As a Pre-Training Data Engineer at Cohere, you will be responsible for developing the data infrastructure that supports advanced language models.
Your role includes end-to-end management of training data, which involves ingestion, cleaning, filtering, and optimization.
You will work with diverse data sources such as web data, code data, multilingual corpora, and synthetic data to ensure their quality, diversity, and reliability.
You will design and implement scalable and robust pipelines for data processing and conduct data ablations to evaluate data quality.
Experimenting with data mixtures to enhance model performance will also be part of your responsibilities.
Your work will bridge the gap between raw data and cutting-edge AI models, contributing to improvements in training metrics like throughput and accelerator utilization.
This position is remote-friendly, with no restrictions on location, and you will collaborate with cross-functional teams to meet the demands of language models.
Requirements:
Strong software engineering skills are required, with proficiency in Python and experience in building data pipelines.
Familiarity with data processing frameworks such as Apache Spark, Apache Beam, Pandas, or similar tools is necessary.
Experience working with large-scale datasets, including web data, code data, and multilingual corpora, is essential.
Knowledge of data quality assessment techniques and experimentation with data mixtures is required.
A passion for bridging research and engineering to solve complex data-related challenges in AI model training is important.
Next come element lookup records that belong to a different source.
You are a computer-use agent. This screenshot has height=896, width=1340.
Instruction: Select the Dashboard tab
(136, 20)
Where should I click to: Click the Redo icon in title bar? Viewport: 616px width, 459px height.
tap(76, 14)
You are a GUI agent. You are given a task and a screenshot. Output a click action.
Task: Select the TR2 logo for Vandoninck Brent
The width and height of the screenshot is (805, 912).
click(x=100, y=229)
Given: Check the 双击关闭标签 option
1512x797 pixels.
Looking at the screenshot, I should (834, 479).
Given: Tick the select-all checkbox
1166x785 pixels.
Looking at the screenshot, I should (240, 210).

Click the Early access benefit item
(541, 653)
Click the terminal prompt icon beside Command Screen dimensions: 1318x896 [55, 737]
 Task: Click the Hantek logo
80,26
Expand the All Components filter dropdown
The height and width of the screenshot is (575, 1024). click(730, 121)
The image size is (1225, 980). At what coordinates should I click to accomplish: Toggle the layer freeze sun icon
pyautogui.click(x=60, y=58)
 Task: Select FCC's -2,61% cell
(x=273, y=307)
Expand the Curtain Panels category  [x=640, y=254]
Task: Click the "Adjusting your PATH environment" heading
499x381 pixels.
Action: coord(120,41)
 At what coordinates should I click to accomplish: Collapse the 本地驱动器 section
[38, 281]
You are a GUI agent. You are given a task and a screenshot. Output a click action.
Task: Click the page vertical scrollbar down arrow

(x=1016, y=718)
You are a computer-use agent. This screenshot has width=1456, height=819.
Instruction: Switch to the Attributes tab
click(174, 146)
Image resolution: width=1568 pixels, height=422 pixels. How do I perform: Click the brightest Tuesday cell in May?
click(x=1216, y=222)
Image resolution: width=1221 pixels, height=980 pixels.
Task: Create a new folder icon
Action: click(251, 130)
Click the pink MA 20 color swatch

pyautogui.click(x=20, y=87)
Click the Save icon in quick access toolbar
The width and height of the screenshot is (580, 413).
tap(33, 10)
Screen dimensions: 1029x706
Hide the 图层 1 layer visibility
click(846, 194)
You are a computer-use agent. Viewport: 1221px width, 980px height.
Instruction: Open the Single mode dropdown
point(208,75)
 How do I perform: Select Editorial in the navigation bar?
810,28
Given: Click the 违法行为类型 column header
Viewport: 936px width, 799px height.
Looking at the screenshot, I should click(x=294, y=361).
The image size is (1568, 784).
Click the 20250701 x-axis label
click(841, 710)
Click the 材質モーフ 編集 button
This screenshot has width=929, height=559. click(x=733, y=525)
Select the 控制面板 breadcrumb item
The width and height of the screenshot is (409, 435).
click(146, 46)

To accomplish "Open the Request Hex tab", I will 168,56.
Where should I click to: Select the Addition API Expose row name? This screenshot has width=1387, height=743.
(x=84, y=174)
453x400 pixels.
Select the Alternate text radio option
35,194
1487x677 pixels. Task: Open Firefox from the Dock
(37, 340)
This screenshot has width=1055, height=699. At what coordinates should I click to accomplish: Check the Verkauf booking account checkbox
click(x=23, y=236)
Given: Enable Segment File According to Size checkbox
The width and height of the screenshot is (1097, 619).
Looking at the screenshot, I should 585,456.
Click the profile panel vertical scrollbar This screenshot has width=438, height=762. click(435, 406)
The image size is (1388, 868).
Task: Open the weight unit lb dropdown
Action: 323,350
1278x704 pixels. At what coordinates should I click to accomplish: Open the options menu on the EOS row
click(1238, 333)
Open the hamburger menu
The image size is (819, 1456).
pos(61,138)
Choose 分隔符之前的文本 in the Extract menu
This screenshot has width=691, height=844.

Bonus points for having published papers at top-tier venues such as NeurIPS, ICML, ICLR, and others.
Benefits:
Cohere offers an open and inclusive culture and work environment.
Employees work closely with a team on the cutting edge of AI research.
A weekly lunch stipend, in-office lunches, and snacks are provided.
Full health and dental benefits are included, along with a separate budget for mental health care.
Employees based in Canada, the US, and the UK receive a 100% parental leave top-up for 6 months.
Personal enrichment benefits are available for arts and culture, fitness and well-being, quality time, and workspace improvement.
The position is remote-flexible, with offices in Toronto, New York, San Francisco, and London, along with a co-working stipend.